> **TO BE DONE**: List every line in the items below that contains the word "dimensions", copying each line in full.

> **DATA FOR THIS TASK**:

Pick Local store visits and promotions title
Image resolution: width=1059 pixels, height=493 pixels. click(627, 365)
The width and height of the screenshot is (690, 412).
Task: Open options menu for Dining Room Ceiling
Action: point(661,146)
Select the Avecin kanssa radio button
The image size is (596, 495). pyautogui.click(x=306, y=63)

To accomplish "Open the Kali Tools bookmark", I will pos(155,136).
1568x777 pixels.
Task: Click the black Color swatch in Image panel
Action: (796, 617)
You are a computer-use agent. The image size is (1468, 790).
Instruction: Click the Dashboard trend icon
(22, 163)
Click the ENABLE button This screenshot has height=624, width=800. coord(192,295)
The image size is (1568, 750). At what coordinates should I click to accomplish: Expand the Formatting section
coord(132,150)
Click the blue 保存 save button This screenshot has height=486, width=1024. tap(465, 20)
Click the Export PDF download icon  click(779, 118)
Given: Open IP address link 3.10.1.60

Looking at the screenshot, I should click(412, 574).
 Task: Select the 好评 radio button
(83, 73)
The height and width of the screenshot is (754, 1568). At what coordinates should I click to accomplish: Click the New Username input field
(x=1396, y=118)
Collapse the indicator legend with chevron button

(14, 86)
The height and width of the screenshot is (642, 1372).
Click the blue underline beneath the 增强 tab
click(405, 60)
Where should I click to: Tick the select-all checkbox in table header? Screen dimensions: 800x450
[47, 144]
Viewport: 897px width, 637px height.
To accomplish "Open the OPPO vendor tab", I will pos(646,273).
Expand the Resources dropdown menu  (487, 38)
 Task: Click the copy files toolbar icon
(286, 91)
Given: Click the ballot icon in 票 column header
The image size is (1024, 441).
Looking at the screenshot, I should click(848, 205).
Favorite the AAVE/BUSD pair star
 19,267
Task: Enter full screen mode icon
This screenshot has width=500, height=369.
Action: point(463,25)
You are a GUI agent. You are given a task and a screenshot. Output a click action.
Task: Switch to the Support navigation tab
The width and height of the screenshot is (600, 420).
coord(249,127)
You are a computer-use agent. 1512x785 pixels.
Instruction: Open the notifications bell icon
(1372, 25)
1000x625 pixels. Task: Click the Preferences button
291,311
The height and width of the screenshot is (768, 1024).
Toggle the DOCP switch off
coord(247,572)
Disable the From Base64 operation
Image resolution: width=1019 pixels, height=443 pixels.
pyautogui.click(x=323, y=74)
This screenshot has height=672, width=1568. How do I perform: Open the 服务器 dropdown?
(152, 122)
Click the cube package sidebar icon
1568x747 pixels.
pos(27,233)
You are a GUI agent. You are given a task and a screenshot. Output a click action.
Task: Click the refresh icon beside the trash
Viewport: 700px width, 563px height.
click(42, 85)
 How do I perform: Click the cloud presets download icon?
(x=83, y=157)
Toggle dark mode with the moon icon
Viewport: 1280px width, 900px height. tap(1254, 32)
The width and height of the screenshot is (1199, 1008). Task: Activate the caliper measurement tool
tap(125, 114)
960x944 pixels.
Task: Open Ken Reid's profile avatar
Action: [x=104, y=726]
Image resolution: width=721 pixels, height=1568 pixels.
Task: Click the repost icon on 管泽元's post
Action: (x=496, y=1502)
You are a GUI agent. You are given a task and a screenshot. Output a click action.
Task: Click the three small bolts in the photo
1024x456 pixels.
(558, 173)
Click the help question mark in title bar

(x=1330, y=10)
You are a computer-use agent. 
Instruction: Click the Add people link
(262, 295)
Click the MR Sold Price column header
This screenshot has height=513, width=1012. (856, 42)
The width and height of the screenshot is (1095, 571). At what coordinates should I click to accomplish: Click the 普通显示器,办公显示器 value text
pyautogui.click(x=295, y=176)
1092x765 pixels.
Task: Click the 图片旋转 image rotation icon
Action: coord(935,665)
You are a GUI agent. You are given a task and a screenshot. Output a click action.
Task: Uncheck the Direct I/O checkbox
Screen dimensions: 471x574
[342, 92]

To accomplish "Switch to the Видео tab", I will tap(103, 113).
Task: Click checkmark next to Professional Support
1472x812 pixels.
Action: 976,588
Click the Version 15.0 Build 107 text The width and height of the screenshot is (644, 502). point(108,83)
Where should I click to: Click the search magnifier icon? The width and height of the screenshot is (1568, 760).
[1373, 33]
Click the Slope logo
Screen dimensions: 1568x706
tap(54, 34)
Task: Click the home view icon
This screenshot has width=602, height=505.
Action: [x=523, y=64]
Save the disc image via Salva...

> **WORKED SOLUTION**:
Where should I click to: Tick the select-all checkbox in table header? Screen dimensions: 800x450
Screen dimensions: 471x574
Screen dimensions: 1568x706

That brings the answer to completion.